Gallup sees Americans moving to the right

Gallup has released a special report that puts the lie to Democrat claims that America has delivered a mandate for vast changes in our political economy along liberal-left lines.  The data is worth examining, but the narrative itself is surprisingly direct in its conclusions:

Despite the results of the 2008 presidential election, Americans, by a 2-to-1 margin, say their political views in recent years have become more conservative rather than more liberal, 39% to 18%, with 42% saying they have not changed. While independents and Democrats most often say their views haven't changed, more members of all three major partisan groups indicate that their views have shifted to the right rather than to the left. ...

...the results are conspicuously incongruous with the results of the 2008 elections, in which the Democratic Party won the White House for the first time in eight years, and increased its majority control in the U.S. House and Senate.

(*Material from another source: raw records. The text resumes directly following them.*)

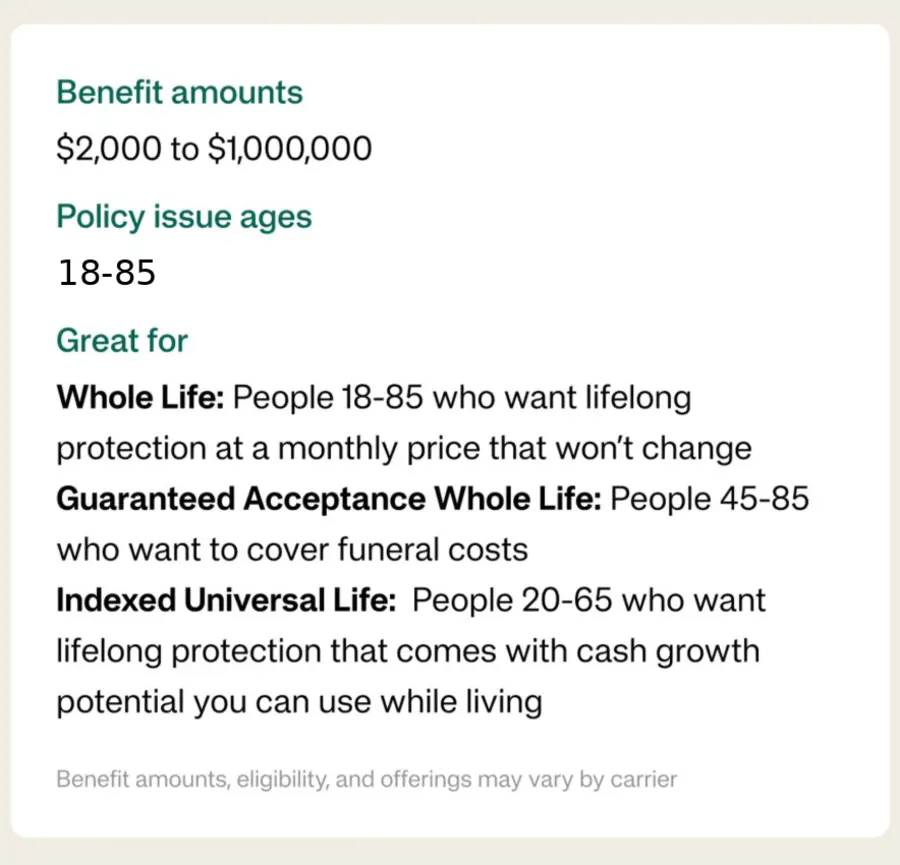The width and height of the screenshot is (900, 865).
Task: Click the Benefit amounts heading
Action: click(180, 92)

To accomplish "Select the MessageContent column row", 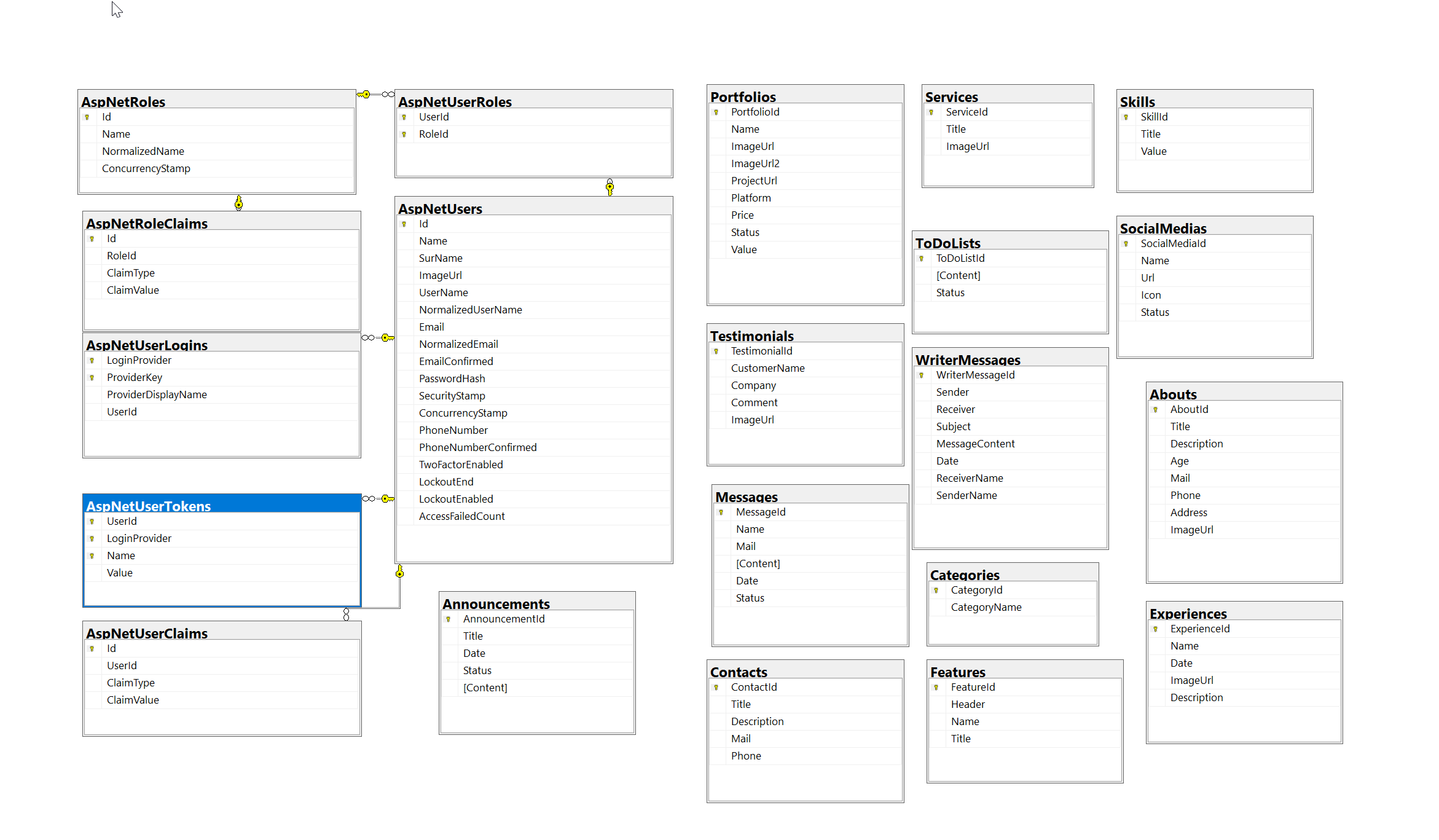I will pyautogui.click(x=975, y=444).
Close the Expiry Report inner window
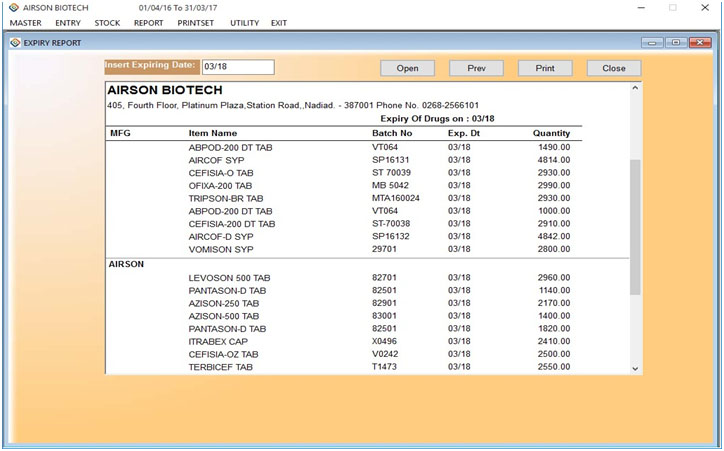The width and height of the screenshot is (724, 451). 700,43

Rather than suggesting an upturn in conservatism, the elections, the tattered image of the GOP, depressed identification with the Republican Party, and President Obama's broad popularity have many in and outside of the Republican Party wondering whether the country has outgrown the GOP's largely conservative platform.

Conservatives currently outnumber liberals in the population, and thus, conservatism has a natural advantage on any question asking the public to choose between these standard ideological labels. So that's part of the explanation for the incongruity.